Instructions:
1. Decide whether each statement about the passage on grain cargo claims in Iraq agrees with it: (a) the local health authority laboratory tested the cargo three times and found it positive each time; (b) the cargo in the affected hold was finally discharged at Umm Qasr; (c) the sample analysed in the UK also tested positive. Answer yes or no for each, quoting the deciding words of the passage.
2. Write the next paragraph of the passage on grain cargo claims in Iraq, picking up after its final sentence.

Passage shown:
━━━━━━━━━━━━━━━━━━━━

Members should be aware that there is a strong risk of spurious cargo claims being made on grain cargoes in Iraq. During the discharge of an Argentinian wheat cargo at Umm Qasr, the Iraqi receivers claimed that cargo in one hold was contaminated with e-coli bacteria. The cargo was analysed three times by a local health authority laboratory and on each occasion the tests were positive. The Member had a cargo sample analysed by Soloman and Seaber in the UK and the result was negative.
It is very rare for grain cargoes to contain e-coli bacteria. Almost the only source could be excrement - perhaps bird droppings.
The ship eventually sailed from Iraq with the cargo in that hold still on board. It was subsequently discharged at Dubai without any further problems. We understand that the ship ahead of our Member's at Umm Qasr also experienced the same problem - as did a following vessel. We understand that several other ships bound for Iraq with similar cargoes are refusing to proceed and that charterers are being asked for alternative voyage instructions.

━━━━━━━━━━━━━━━━━━━━

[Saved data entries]
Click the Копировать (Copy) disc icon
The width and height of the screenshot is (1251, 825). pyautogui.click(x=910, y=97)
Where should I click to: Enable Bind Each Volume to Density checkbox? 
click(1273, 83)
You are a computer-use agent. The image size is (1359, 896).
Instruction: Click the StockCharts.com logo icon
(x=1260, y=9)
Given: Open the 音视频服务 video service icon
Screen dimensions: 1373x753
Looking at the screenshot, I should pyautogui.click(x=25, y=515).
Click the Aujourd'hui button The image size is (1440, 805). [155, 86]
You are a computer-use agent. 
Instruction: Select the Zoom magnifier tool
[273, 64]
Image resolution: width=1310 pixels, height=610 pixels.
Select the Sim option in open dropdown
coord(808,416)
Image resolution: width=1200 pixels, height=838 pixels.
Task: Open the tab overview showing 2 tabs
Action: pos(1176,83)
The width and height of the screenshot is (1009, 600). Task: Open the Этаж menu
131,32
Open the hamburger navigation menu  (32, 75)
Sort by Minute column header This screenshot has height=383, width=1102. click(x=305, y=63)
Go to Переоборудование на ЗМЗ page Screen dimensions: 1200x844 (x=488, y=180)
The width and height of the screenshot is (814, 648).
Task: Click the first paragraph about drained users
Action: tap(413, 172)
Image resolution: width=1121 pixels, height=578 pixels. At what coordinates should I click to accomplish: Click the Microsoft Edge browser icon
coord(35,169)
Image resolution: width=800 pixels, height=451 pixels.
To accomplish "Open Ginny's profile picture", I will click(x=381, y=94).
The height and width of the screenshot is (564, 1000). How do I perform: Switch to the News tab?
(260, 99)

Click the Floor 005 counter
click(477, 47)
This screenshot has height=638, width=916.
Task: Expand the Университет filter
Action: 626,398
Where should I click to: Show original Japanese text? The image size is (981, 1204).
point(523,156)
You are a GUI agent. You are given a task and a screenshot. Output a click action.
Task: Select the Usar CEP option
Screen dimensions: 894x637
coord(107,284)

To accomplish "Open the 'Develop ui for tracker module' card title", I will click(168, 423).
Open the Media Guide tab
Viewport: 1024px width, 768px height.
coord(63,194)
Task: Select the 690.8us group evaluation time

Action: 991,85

━━━━━━━━━━━━━━━━━━━━

Expected results:
1.
(a) Yes: "The cargo was analysed three times by a local health authority laboratory and on each occasion the tests were positive."
(b) No: "The ship eventually sailed from Iraq with the cargo in that hold still on board. It was subsequently discharged at Dubai without any further problems."
(c) No: "The Member had a cargo sample analysed by Soloman and Seaber in the UK and the result was negative."

2.
It is suggested that this is an attempt by Iraqi receivers to obtain part of their cargo at a discounted price, by alleging it is contaminated when they are aware it is sound.
These grain cargoes are part of the oil for food barter scheme being run under the supervision of the UN. The receivers only pay for the amount they accept on discharge so there is no loss to them should cargo remain on board.
We strongly recommend that Members consider this trade carefully before fixing.